The children are growing up fast.
Their increasing self-sufficiency is great in many regards. However, instead of seeing this as an opportunity to focus more on my career, I’m actually feeling the opposite. I now want to spend more time doing things with them as it seems like they’re starting to need me less.
Work is busier than it used to be and it’s bothering me. I miss not being able to take them here, there and everywhere during half terms, and fear that soon my eldest will be too old to want to come out with her younger sisters and me anyway.
I’m lamenting all those times I’ve been with them, but not properly because I was checking an email on my phone or mentally composing one.
Out of balance
I feel work is taking over and I’ve lost some of my family focus. I’ve dropped the ball on a couple of things lately. For instance, thinking the twins were on school dinners one particular day. They weren’t and I sent them in without a packed lunch. My husband said it was an easy thing to do (they chop and change with their lunch plans) and it was the first time it had ever happened. Precisely, I thought, I’d never let that happen before and now I had.
My mind is always darting from one thing to another and I seem to be constantly cramming everything in.
I’m at a real crossroads.
I have huge imposter syndrome, but in this case it’s actually justified. After falling into PR, I feel I’ve bobbed along without ever having a real aptitude. I wake up with work on my mind, it dominates my thoughts in the evening and I’m working longer hours; that naturally impacts how I am as a parent.

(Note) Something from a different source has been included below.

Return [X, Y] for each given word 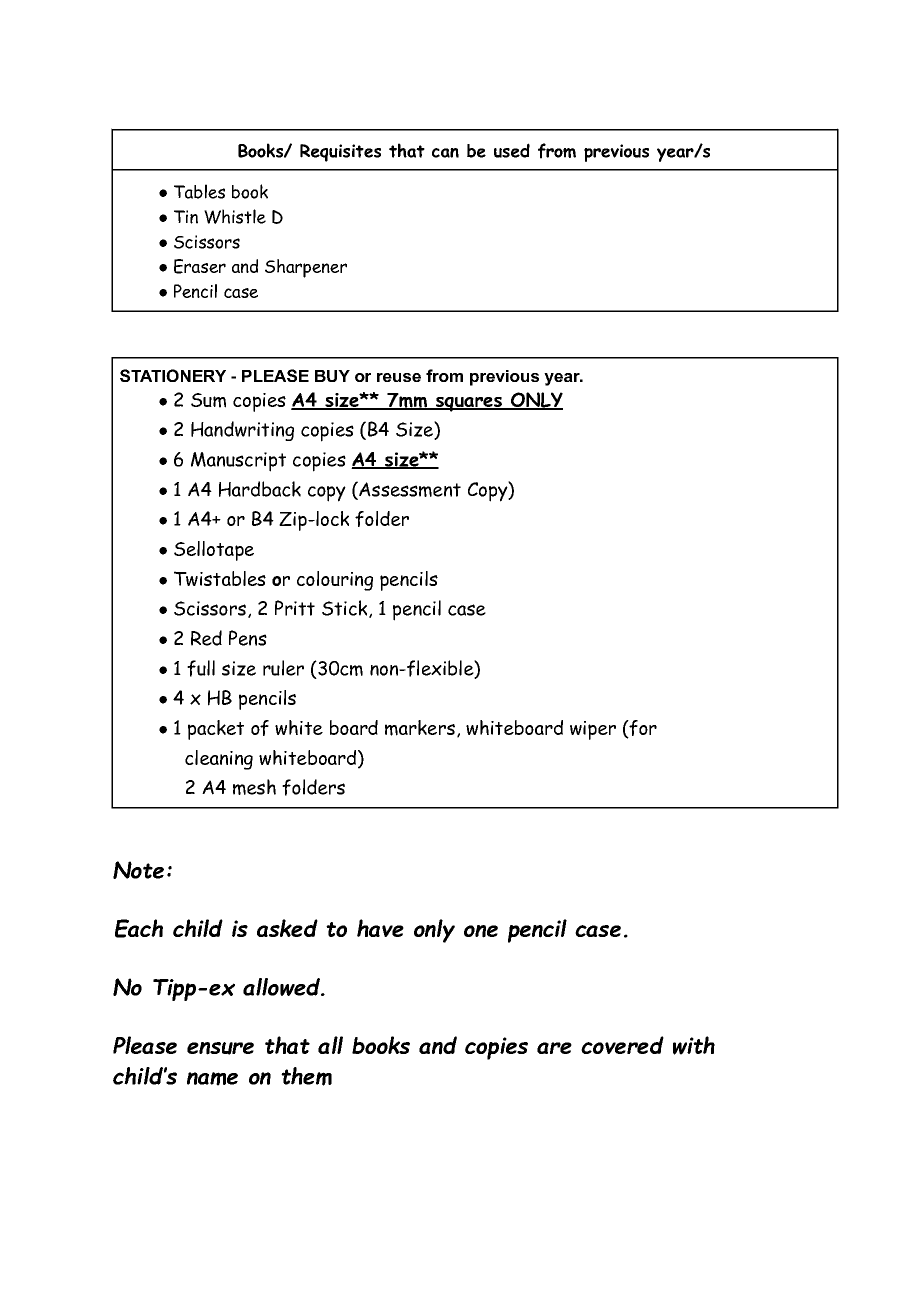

I really enjoy meal planning, shopping for ingredients and cooking when I have time. However, during the week it’s much more of a chore than a pleasure as I try to shoehorn it in amongst work. Similarly, I pine for the weekend and when it comes, we do have great family time together, but I spend a lot of time catching up on the stuff I didn’t get done in the week.
Working – what next?
I really feel like I want to climb off for a bit and take the time to enjoy my family more. If I did stop working, would I then end up with too much time on my hands whilst the children are at school? Could I ever go back to work if I did ‘take a break’? Would I really miss making a significant contribution to the family finances? Could I explore other interests? Yes, no, maybe.
What next? Truth is, I really don’t know. I do know that I need to change something.